Bugar spiega a Vollebaek i cambiamenti nella legge sulla lingua

L’Alto Rappresentante OSCE Knut Vollebaek è stato informato dal Vicepresidente del Parlamento Bela Bugar (Most-Hid) ieri sullo stato delle modifiche alla legge sulla lingua. Bugar ha detto che il ‘parere’ che sarà dato dalla Venice Commission sulla legge potrà influenzare la formulazione dell’emendamento, che è stato approvato la scorsa settimana dal Governo ed è ora passato al Parlamento per la discussione in una seduta di Ottobre. Bugar ha specificato che la relazione della Commissione è attesa per il 20 Ottobre.

«Abbiamo informato Vollebaek che la modifica è in prima lettura in Parlamento in Ottobre, ma la seconda lettura sarà a Dicembre. Questo significa che quando sarà pronta la relazione della Venice Commission potremo ancora proporre modifiche in seconda lettura», ha detto Bugar, sottolineando che Vollebaek è rimasto soddisfatto della risposta.

Bugar ha anche spiegato a Volleabaek quali modifiche ha fatto l’attuale Governo alla legge. «Le multe non riguardano la gente comune, ma solo gli organi della Pubblica amministrazione e solo in caso le informazioni importanti non siano diffuse nella lingua di Stato», ha specificato Bugar.

L’Alto Rappresentante si è interessato anche ad altri aspetti della legge, criticati in passato, quali gli eventi culturali, la segnaletica nei negozi e negli spazi pubblici. Bugar gli ha detto che anche in questi casi le multe sono state cancellate.

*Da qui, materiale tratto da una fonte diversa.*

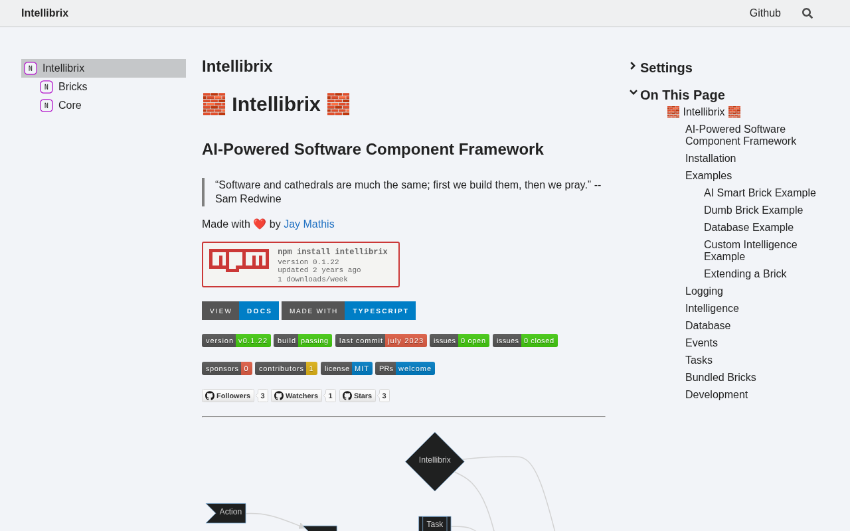Open Jay Mathis author link

(309, 224)
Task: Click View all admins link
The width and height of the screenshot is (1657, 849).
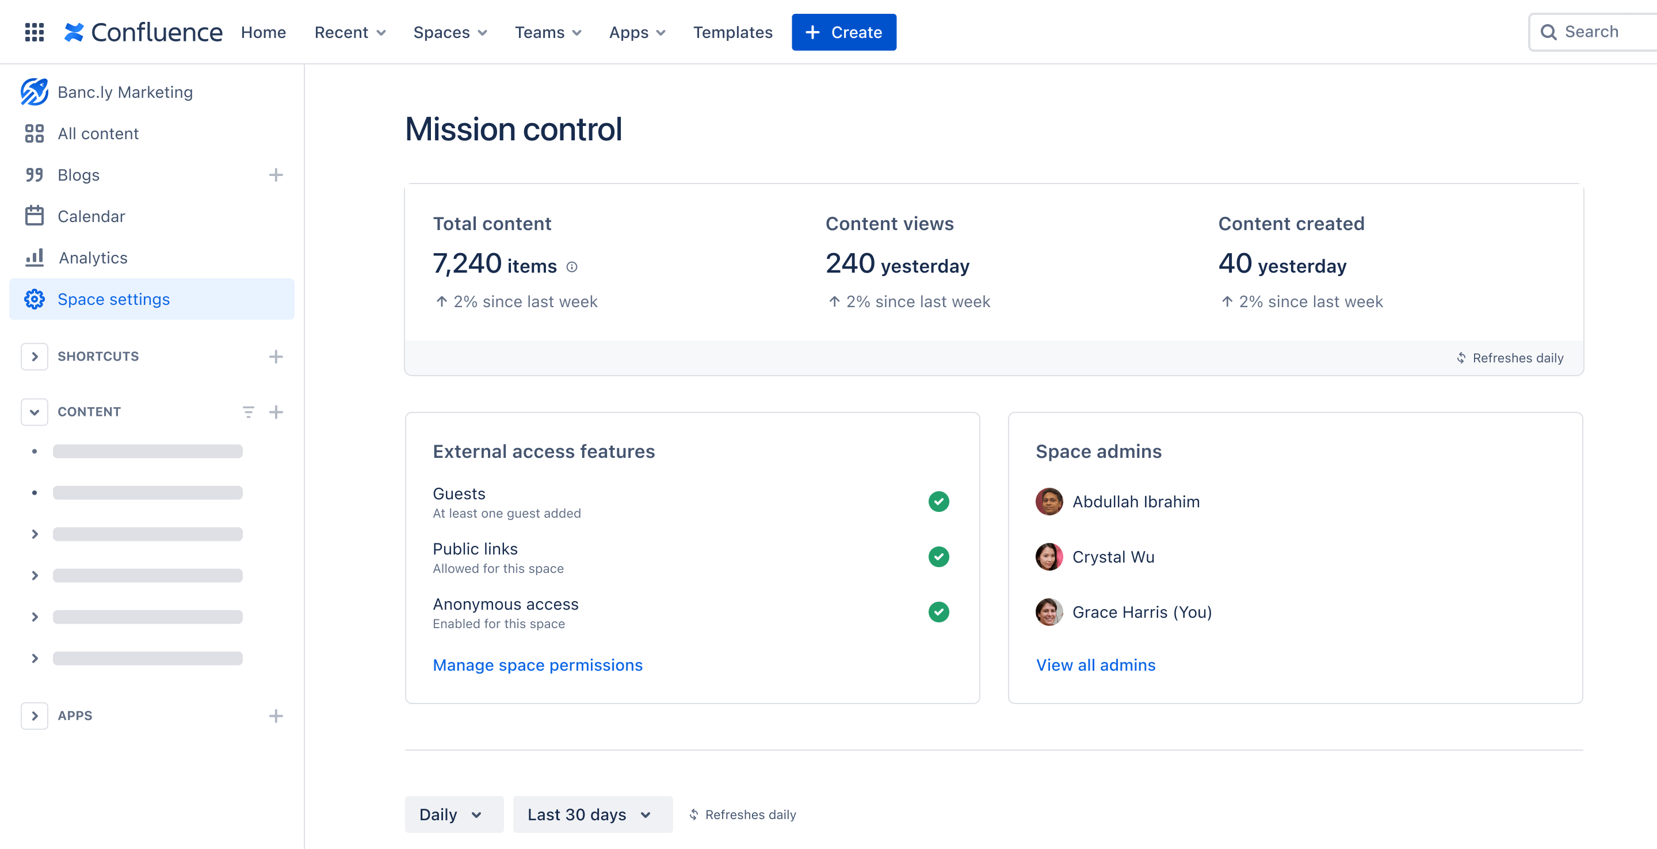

Vollebaek ha poi incontrato il Ministro della Cultura Daniel Krajcer (Libertà e Solidarietà / SaS), che gli ha spiegato perché il Governo ha deciso di modificare la legge prima della dichiarazione della Commissione. La Slovacchia aveva chiesto il parere della Commissione nel Settembre dello scorso anno.

Vollebaek ha detto, dopo l’incontro con il Ministro Krajcer, che l’abolizione delle ammende è più che opportuna. «Le multe […] non aiutano la comprensione tra le Nazioni in generale, e il concetto di una società solidale». Vollebaek ha dunque apprezzato che l’emendamento cancella le sanzioni per i singoli cittadini. «Ma mi piacerebbe vederle completamente rimosse», ha detto. Ha apprezzato inoltre le reazioni positive del Governo ungherese. «Spero che questo aiuterà a migliorare i rapporti tra i due Paesi», ha aggiunto.

La legge ungherese sulla doppia cittadinanza, e la conseguente reazione della Slovacchia durante il Governo di Robert Fico, non servono certo a migliorare le relazioni bilaterali tra i due Paesi, ha detto poi l’Alto Rappresentante OSCE dopo il seguente incontro con il Vicepremier per i diritti umani e le minoranze Rudolf Chmel (Most-Hid). «La legge ungherese ha suscitato una certa preoccupazione per l’interferenza nella sovranità della Slovacchia. La reazione slovacca, poi, è stata frettolosa e non ha aiutato a rendere le relazioni amichevoli tra i due Paesi», ha detto.